• TASK STATEMENT:
Within the records below, reproduce without change the lines from the line that has "Instruction: Click the" through the line that has "How do I perform: Follow", and only those.

• MATERIALS PROVIDED:
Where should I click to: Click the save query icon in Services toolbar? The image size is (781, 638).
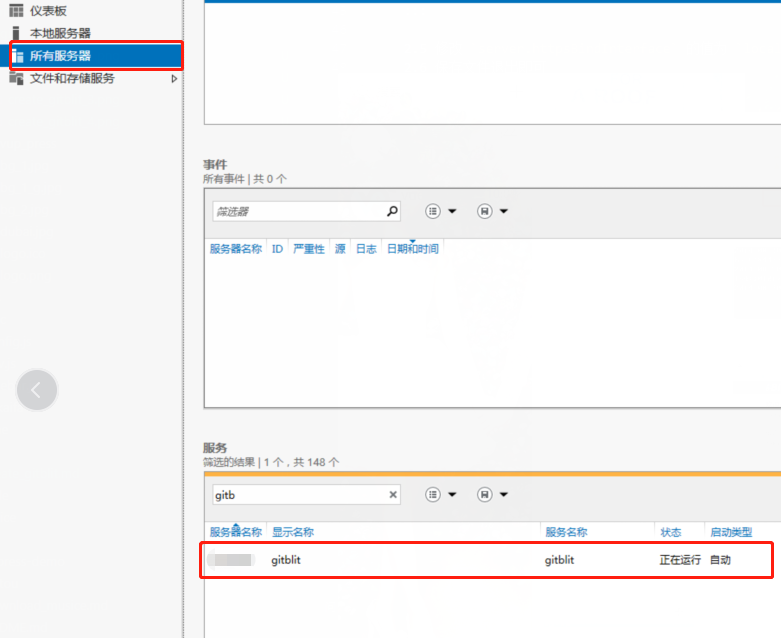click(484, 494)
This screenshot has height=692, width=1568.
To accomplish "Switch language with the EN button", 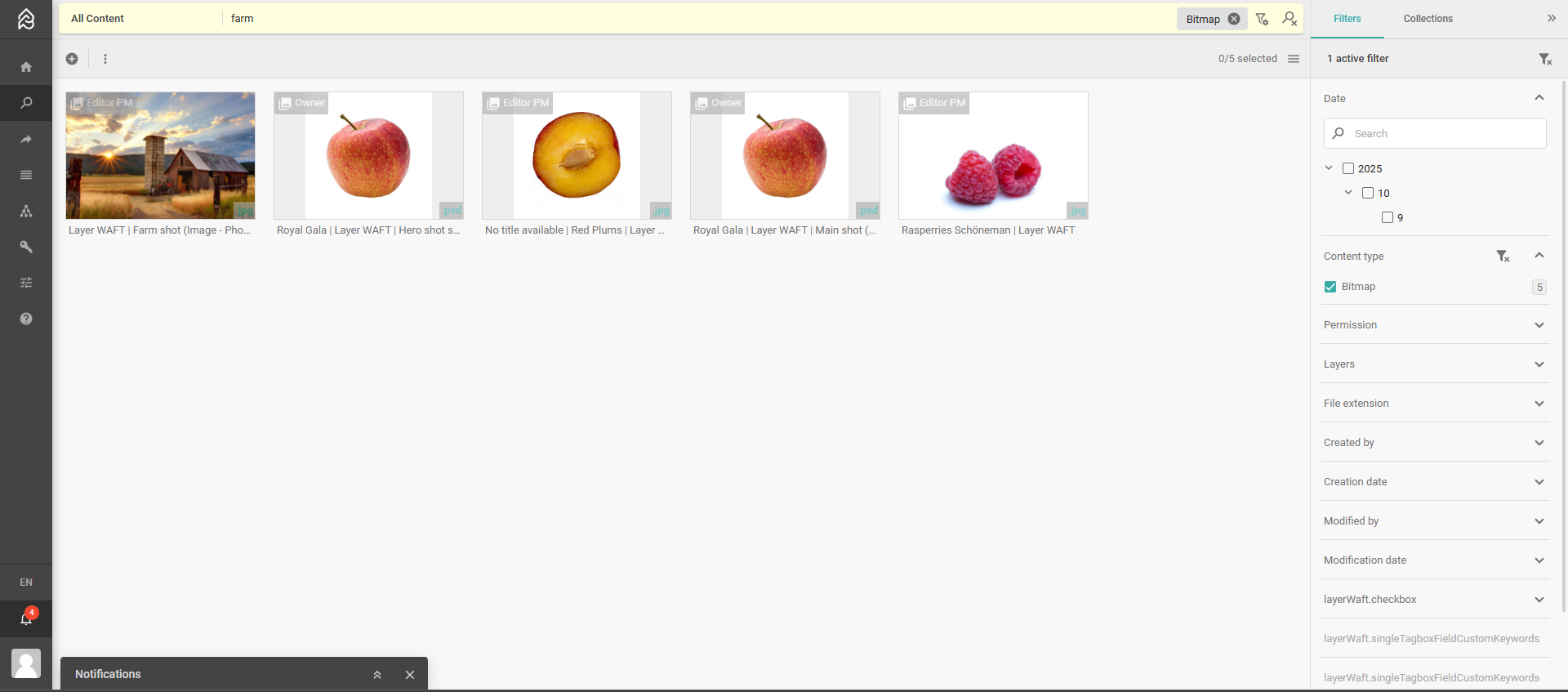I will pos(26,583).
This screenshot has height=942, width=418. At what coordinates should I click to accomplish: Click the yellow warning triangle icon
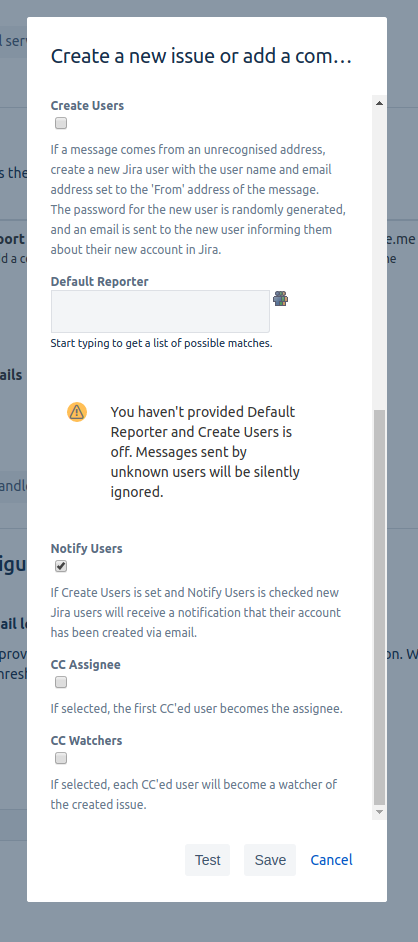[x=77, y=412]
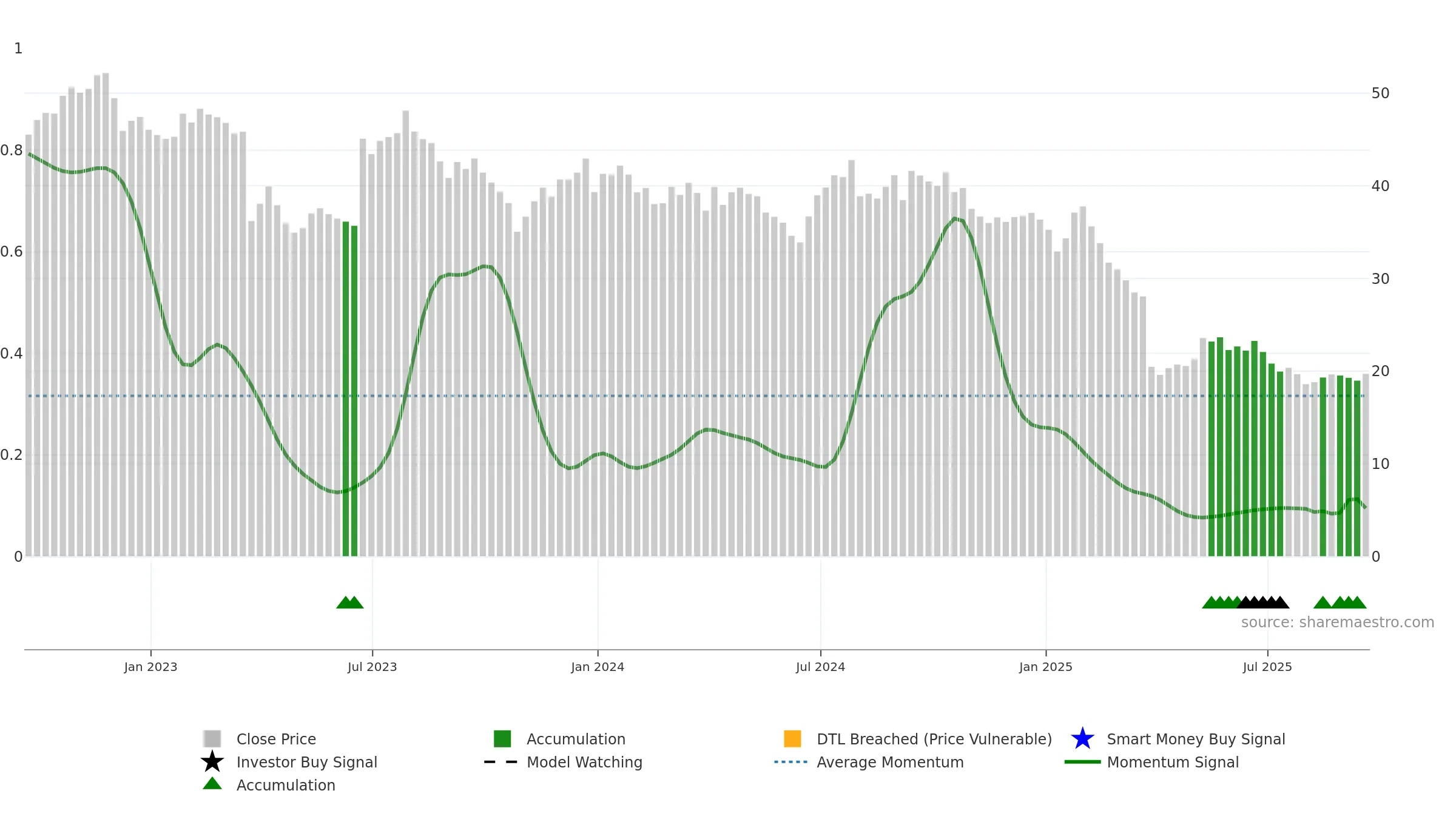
---
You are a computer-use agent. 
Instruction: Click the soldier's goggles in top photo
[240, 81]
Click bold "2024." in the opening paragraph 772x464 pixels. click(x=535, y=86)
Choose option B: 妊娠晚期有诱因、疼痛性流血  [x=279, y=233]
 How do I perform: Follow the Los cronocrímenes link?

• SOLUTION:
Instruction: Click the soldier's goggles in top photo
[240, 81]
Click bold "2024." in the opening paragraph 772x464 pixels. click(x=535, y=86)
Choose option B: 妊娠晚期有诱因、疼痛性流血  [x=279, y=233]
 How do I perform: Follow the Los cronocrímenes link?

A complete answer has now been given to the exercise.